[Exercise objective]: Filter the records below down to lines containing "left".
--- Data records ---
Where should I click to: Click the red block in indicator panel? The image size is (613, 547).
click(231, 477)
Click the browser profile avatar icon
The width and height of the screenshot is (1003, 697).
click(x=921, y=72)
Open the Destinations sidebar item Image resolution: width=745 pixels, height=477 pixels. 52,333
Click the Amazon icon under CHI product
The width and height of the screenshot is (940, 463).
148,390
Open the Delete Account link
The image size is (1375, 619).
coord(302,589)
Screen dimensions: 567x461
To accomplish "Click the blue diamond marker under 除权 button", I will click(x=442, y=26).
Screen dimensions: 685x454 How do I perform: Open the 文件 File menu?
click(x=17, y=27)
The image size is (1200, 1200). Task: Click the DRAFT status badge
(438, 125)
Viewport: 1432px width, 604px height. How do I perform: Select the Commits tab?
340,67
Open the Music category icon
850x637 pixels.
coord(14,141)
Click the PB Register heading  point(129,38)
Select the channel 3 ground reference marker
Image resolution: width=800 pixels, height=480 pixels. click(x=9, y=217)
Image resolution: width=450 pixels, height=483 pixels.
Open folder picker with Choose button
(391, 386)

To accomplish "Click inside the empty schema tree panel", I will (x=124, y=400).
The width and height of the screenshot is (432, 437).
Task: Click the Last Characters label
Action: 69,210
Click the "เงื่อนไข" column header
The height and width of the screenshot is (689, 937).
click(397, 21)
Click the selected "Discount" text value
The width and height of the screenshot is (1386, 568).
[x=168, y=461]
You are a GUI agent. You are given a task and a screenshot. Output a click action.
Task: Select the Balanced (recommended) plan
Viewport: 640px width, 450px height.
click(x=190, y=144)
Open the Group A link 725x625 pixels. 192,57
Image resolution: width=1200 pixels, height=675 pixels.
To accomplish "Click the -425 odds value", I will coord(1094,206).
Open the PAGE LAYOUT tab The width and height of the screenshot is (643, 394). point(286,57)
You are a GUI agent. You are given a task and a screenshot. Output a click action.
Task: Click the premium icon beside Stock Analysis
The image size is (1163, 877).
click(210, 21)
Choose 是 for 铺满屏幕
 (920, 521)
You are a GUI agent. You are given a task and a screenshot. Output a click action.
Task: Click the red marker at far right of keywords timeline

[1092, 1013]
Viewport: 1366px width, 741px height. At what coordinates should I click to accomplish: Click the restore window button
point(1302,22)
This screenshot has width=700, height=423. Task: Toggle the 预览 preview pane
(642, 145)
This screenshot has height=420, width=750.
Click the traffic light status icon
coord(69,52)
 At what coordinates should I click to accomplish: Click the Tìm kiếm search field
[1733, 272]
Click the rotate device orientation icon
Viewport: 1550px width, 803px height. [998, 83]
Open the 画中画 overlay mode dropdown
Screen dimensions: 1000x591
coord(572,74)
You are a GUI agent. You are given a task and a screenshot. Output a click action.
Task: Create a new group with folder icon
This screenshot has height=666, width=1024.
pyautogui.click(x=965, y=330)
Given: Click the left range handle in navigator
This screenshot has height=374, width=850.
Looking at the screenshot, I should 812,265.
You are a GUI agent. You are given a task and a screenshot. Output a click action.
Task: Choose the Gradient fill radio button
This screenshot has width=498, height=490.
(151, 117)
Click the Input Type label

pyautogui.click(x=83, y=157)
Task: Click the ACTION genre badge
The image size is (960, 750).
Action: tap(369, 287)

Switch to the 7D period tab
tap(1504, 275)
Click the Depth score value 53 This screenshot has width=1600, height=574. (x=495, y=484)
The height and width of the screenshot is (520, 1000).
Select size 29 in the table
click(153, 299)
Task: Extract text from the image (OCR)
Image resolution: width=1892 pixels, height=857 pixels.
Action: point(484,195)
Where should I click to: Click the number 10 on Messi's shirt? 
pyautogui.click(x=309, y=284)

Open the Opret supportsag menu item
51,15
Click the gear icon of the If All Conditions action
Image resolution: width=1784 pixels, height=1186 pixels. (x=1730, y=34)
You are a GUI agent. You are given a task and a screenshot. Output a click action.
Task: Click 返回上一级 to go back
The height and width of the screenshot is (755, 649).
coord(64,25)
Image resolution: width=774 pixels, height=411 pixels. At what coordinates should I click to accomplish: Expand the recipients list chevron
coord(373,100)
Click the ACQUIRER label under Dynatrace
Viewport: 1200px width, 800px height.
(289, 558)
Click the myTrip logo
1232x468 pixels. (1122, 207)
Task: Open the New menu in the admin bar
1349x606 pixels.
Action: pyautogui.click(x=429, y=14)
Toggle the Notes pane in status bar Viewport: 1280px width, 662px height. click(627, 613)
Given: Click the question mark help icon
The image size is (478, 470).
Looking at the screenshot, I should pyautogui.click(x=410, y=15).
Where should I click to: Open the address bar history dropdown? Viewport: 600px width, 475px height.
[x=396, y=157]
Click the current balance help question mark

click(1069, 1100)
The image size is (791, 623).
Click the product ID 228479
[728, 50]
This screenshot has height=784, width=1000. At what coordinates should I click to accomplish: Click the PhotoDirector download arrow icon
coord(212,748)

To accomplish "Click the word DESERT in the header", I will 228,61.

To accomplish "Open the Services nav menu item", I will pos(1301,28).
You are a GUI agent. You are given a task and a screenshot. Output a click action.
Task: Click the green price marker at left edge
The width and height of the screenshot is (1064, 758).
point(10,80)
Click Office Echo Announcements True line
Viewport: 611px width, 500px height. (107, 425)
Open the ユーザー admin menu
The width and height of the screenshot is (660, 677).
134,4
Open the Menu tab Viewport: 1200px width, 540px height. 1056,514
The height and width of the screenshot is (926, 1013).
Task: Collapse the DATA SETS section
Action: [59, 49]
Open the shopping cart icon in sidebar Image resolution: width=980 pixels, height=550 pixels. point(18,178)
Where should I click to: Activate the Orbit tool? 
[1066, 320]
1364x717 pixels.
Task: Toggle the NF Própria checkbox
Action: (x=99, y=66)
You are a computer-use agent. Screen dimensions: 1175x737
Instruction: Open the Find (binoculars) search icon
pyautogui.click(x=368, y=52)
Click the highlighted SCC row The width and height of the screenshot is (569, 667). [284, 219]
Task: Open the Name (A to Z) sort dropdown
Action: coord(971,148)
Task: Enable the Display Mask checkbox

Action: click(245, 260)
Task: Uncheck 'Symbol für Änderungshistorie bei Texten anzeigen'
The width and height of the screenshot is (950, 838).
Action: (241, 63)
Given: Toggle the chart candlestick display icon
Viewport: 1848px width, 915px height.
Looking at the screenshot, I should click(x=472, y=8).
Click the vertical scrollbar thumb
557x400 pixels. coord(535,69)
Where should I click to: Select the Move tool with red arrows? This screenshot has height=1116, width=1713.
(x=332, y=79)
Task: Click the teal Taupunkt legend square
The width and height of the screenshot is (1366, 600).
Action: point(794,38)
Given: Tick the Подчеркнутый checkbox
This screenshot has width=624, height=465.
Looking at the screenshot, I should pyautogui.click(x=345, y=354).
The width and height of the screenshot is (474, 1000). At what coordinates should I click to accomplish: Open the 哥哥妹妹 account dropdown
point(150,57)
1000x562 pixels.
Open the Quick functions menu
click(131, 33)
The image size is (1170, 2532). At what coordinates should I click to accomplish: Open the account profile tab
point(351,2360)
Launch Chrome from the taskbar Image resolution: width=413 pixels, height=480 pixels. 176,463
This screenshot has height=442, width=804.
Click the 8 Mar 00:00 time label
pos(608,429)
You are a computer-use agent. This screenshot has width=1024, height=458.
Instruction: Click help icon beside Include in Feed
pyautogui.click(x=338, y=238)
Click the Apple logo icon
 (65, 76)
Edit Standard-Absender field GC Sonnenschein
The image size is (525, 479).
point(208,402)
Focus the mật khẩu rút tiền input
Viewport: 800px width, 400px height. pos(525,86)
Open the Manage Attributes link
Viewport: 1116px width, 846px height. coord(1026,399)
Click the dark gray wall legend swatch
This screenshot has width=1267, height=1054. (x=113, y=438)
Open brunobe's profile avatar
---
[Response box]:
Given: Click the left range handle in navigator
Task: Click the green price marker at left edge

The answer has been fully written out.